--- Input for this task Enclosed Below ---
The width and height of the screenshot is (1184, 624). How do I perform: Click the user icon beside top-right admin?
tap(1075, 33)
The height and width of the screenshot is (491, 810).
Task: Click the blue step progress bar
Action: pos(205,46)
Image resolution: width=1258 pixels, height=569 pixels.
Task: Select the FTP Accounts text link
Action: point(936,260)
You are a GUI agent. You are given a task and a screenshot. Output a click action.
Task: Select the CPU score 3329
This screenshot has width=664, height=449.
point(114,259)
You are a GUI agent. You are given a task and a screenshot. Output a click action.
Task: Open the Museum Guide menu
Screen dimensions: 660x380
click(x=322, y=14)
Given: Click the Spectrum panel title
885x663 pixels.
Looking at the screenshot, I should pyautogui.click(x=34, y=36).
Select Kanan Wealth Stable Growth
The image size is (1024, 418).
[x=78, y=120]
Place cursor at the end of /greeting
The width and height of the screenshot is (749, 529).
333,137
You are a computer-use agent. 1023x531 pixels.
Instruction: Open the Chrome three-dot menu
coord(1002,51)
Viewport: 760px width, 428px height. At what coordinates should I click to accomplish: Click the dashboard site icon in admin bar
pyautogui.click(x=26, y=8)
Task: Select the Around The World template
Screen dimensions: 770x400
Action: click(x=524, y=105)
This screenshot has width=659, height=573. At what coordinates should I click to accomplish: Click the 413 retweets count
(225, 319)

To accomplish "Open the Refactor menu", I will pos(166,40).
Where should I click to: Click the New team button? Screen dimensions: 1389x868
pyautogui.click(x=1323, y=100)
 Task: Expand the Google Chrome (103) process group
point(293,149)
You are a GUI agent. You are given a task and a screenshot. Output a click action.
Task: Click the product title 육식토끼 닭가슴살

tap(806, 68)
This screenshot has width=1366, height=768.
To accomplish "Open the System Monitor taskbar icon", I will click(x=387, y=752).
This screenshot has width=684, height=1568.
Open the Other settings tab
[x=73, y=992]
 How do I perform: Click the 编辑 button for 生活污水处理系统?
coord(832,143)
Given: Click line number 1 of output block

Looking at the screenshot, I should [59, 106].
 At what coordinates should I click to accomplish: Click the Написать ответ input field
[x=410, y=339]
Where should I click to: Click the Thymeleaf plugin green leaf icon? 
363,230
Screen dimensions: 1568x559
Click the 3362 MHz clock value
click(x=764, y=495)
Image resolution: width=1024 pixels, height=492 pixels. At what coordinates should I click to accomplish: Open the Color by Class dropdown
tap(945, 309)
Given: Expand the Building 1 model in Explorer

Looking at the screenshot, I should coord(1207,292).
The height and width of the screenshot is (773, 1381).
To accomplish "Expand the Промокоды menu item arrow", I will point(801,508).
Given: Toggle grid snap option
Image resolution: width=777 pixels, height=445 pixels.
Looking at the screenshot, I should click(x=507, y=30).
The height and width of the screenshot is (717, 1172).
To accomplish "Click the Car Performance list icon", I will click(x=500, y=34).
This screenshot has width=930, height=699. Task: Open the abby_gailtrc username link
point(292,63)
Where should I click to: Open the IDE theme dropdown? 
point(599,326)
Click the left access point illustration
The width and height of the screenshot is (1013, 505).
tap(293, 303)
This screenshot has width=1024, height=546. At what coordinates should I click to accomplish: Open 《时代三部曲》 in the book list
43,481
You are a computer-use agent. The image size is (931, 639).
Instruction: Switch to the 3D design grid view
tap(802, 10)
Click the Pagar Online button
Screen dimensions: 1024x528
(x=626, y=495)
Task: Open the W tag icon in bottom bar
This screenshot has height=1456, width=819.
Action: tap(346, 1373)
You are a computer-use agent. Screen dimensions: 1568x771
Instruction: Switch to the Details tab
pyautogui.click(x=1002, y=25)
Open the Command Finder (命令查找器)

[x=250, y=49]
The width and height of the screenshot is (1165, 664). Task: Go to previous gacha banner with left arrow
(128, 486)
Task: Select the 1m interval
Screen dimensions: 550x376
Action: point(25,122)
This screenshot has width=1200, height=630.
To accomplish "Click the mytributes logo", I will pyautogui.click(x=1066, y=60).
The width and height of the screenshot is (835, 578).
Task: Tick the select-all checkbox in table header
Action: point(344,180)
--- End of Enclosed Input for this task ---
▸ **Work instructions**: The answer is the lines above between the line holding "This screenshot has width=664, height=449." and the line holding "Screen dimensions: 1568x559", inclusive, each written out exactly, and no others.

▸ **Worked solution**:
This screenshot has width=664, height=449.
point(114,259)
You are a GUI agent. You are given a task and a screenshot. Output a click action.
Task: Open the Museum Guide menu
Screen dimensions: 660x380
click(x=322, y=14)
Given: Click the Spectrum panel title
885x663 pixels.
Looking at the screenshot, I should pyautogui.click(x=34, y=36).
Select Kanan Wealth Stable Growth
The image size is (1024, 418).
[x=78, y=120]
Place cursor at the end of /greeting
The width and height of the screenshot is (749, 529).
333,137
You are a computer-use agent. 1023x531 pixels.
Instruction: Open the Chrome three-dot menu
coord(1002,51)
Viewport: 760px width, 428px height. At what coordinates should I click to accomplish: Click the dashboard site icon in admin bar
pyautogui.click(x=26, y=8)
Task: Select the Around The World template
Screen dimensions: 770x400
Action: click(x=524, y=105)
This screenshot has width=659, height=573. At what coordinates should I click to accomplish: Click the 413 retweets count
(225, 319)

To accomplish "Open the Refactor menu", I will pos(166,40).
Where should I click to: Click the New team button? Screen dimensions: 1389x868
pyautogui.click(x=1323, y=100)
 Task: Expand the Google Chrome (103) process group
point(293,149)
You are a GUI agent. You are given a task and a screenshot. Output a click action.
Task: Click the product title 육식토끼 닭가슴살

tap(806, 68)
This screenshot has width=1366, height=768.
To accomplish "Open the System Monitor taskbar icon", I will click(x=387, y=752).
This screenshot has width=684, height=1568.
Open the Other settings tab
[x=73, y=992]
 How do I perform: Click the 编辑 button for 生活污水处理系统?
coord(832,143)
Given: Click line number 1 of output block

Looking at the screenshot, I should [59, 106].
 At what coordinates should I click to accomplish: Click the Написать ответ input field
[x=410, y=339]
Where should I click to: Click the Thymeleaf plugin green leaf icon? 
363,230
Screen dimensions: 1568x559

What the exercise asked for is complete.